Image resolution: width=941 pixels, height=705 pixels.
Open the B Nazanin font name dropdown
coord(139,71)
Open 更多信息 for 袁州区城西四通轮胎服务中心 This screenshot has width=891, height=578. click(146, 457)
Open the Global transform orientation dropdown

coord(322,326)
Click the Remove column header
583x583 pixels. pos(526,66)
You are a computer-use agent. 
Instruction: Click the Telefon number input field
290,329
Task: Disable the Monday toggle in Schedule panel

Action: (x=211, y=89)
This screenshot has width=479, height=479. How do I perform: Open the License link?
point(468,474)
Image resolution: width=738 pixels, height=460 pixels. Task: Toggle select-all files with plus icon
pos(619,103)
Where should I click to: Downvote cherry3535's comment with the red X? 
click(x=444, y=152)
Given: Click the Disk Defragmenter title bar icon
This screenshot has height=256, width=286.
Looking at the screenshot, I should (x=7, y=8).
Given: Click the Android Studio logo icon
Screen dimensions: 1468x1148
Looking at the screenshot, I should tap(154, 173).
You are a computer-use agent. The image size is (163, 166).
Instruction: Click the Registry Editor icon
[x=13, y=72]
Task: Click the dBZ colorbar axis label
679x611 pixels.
------------------------------------
Please rewrite the lines above with every "dropdown" replaced by "menu", leaving everything else unchanged.

Image resolution: width=941 pixels, height=705 pixels.
Open the B Nazanin font name menu
coord(139,71)
Open 更多信息 for 袁州区城西四通轮胎服务中心 This screenshot has width=891, height=578. click(146, 457)
Open the Global transform orientation menu

coord(322,326)
Click the Remove column header
583x583 pixels. pos(526,66)
You are a computer-use agent. 
Instruction: Click the Telefon number input field
290,329
Task: Disable the Monday toggle in Schedule panel

Action: (x=211, y=89)
This screenshot has width=479, height=479. How do I perform: Open the License link?
point(468,474)
Image resolution: width=738 pixels, height=460 pixels. Task: Toggle select-all files with plus icon
pos(619,103)
Where should I click to: Downvote cherry3535's comment with the red X? 
click(x=444, y=152)
Given: Click the Disk Defragmenter title bar icon
This screenshot has height=256, width=286.
Looking at the screenshot, I should (x=7, y=8).
Given: Click the Android Studio logo icon
Screen dimensions: 1468x1148
Looking at the screenshot, I should tap(154, 173).
You are a computer-use agent. The image size is (163, 166).
Instruction: Click the Registry Editor icon
[x=13, y=72]
Task: Click the dBZ colorbar axis label
679x611 pixels.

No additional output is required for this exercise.